这是一种理想主义,一种并非建立于强硬意识形态基础之上的理想主义。的确,他相信政府可以成为人民美好生活的推动力,但并不是唯一的推动力。他不相信官僚主义,深知变革只能在一个自由社会中追随自由民众的意愿才能得以进行,明白变革不仅源自于新型计划和项目,而且还来自于创新的思想。

肯尼迪的这一思想并非只是空中楼阁式的理想主义。他相信,我们早晚都会面对真正的敌人,而且20世纪60年代的混乱局势没有迅速或完美的解决方案。

罗伯特·肯尼迪的理想主义是他未了的精神遗产,依然激励着今天的我们前进。

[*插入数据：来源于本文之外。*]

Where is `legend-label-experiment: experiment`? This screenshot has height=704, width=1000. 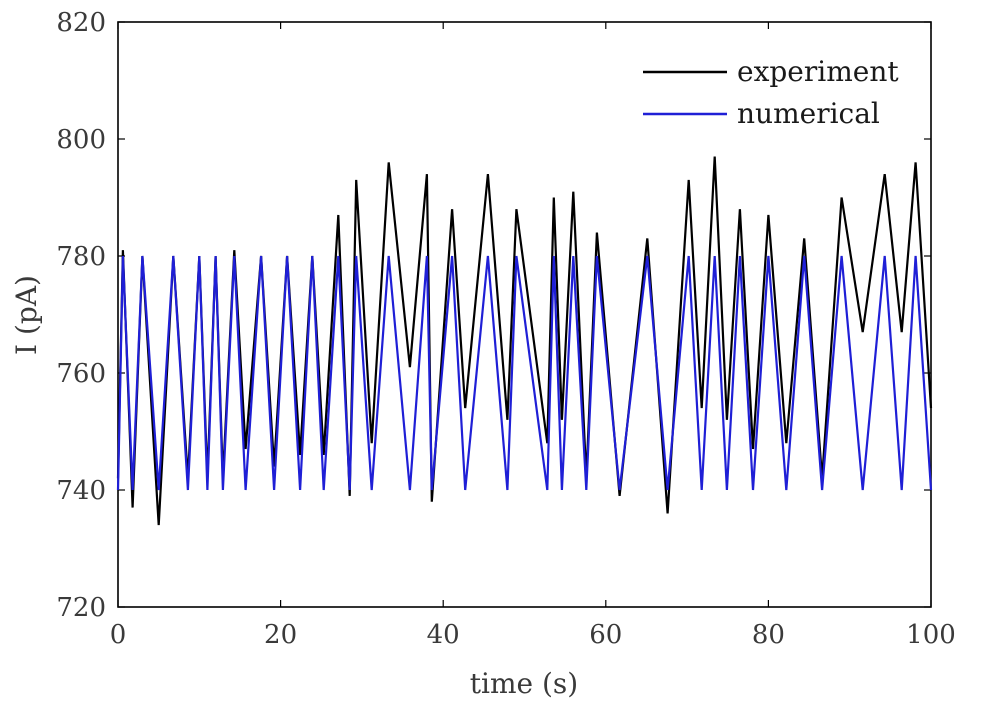 legend-label-experiment: experiment is located at coordinates (818, 72).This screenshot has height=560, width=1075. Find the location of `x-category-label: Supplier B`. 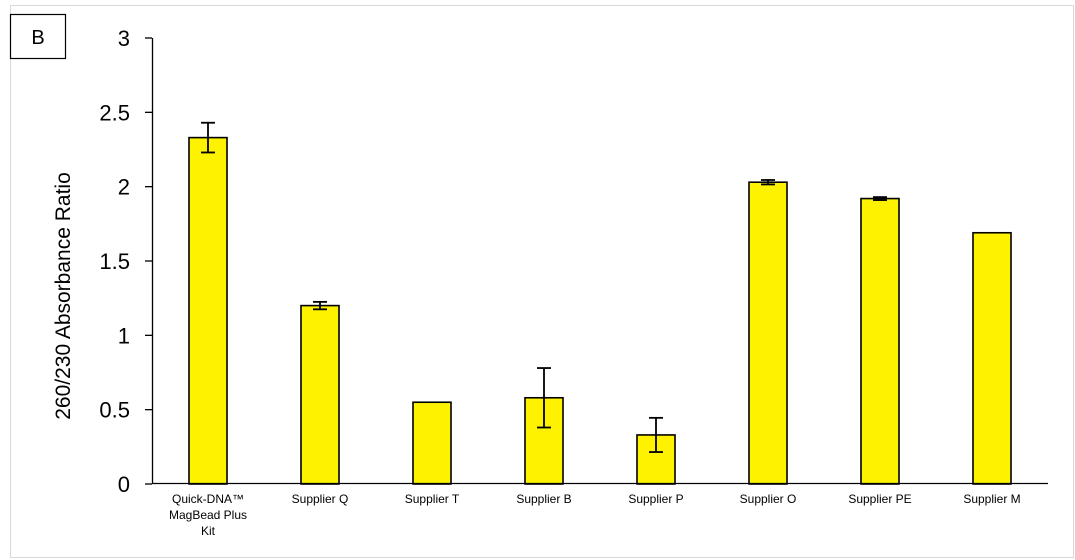

x-category-label: Supplier B is located at coordinates (544, 499).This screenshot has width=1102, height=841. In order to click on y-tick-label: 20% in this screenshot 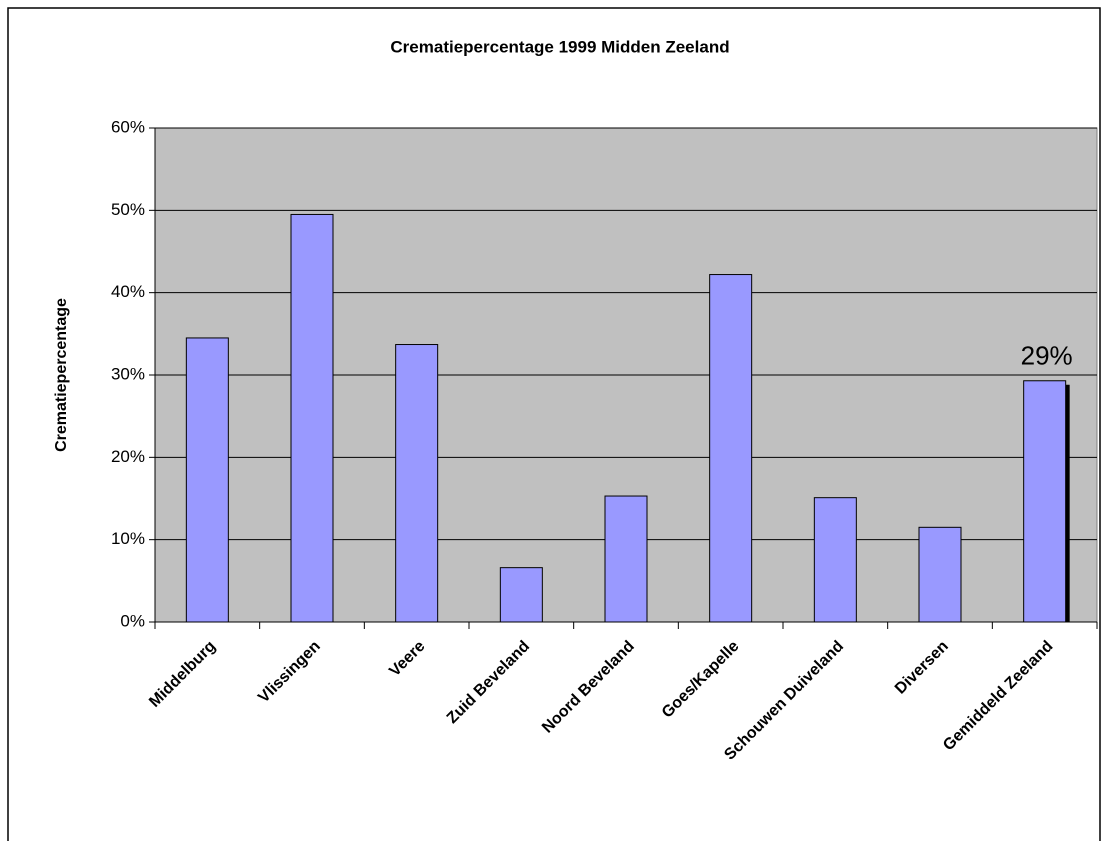, I will do `click(128, 456)`.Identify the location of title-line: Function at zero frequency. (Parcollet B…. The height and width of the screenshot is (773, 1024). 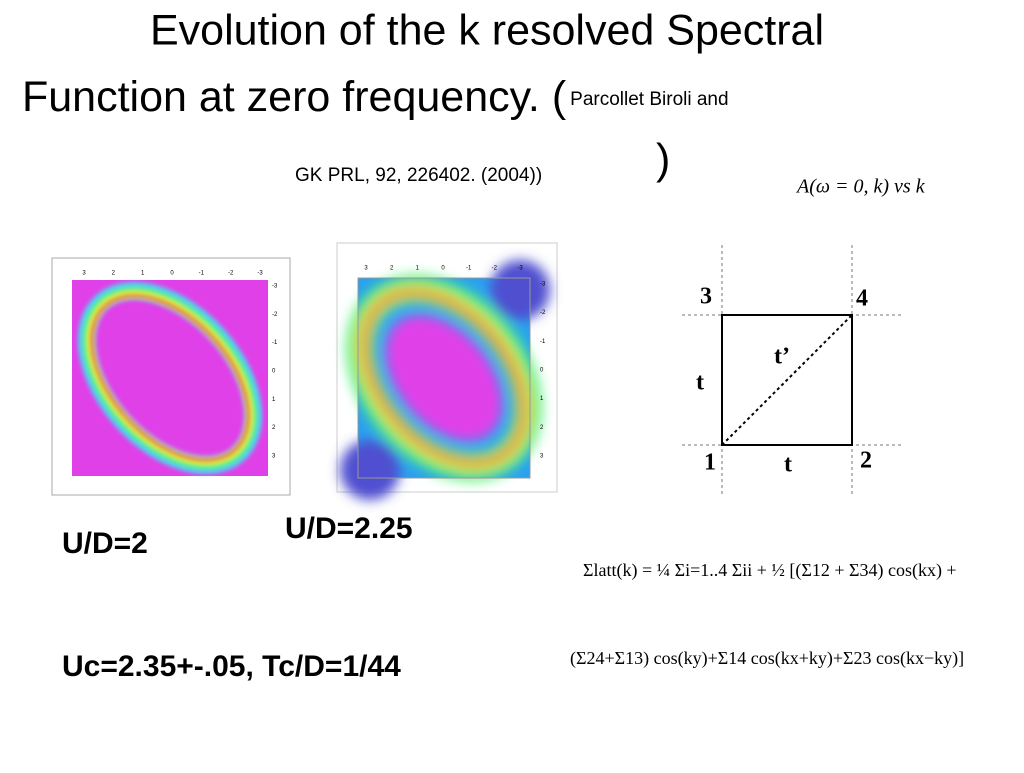
(376, 97). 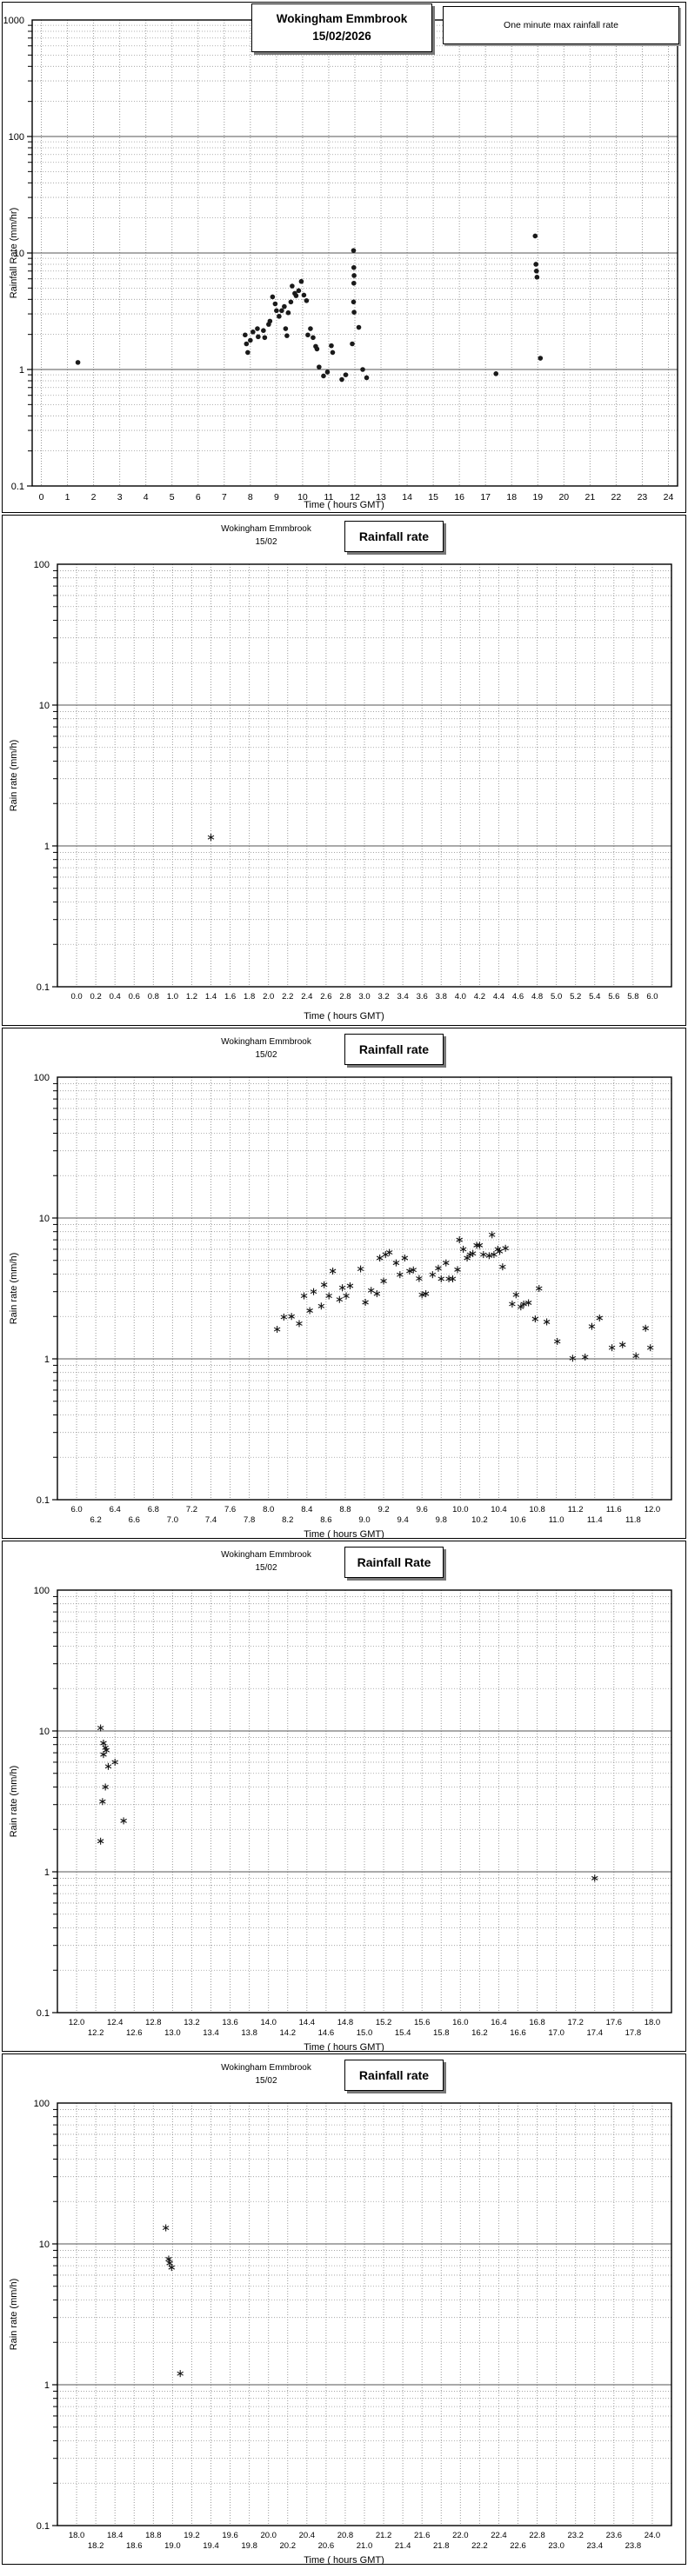 I want to click on svg-text: 22.0, so click(x=460, y=2536).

那是一种基本的精神信仰,相信美国式的理想会持续地完善下去。

这一信念告诉我们,如果这个国家的确建立在自由和平等的基础之上,那么当“肤色”依然是百万人民生活中的羁绊之时,我们的政府不应坐视不管;如果我们国家在世界上依然像一座希望的灯塔一样闪亮,那么他国尊敬我们的原因不应只是我们傲视群雄的军事威力,而是我们伟大理想的神圣力量;如果在这片土地上,人们的命运并非生来注定或由环境影响,那么我们就有责任保证百万富翁的孩子和靠社会保险过活的母亲的孩子享有同等的生活机会;如果,同为一国之民,我们休戚相关,那么我们就不能让自己仅限于追求自我利益,而是应该携手所有美国人共同崛起。

过去,我们并非一贯按照这些理念行动,将来,我们还有可能会跌倒,会失败,但他的精神遗产却始终号召我们要勇于尝试。这个原因也正是我们不仅依然能听到鲍比的言语回荡在耳边,还能听到在他之前的约翰、金牧师、罗斯福和林肯声音的原因,那就是因为他们站立的高度与我们如今所处的位置形成了鲜明的对比。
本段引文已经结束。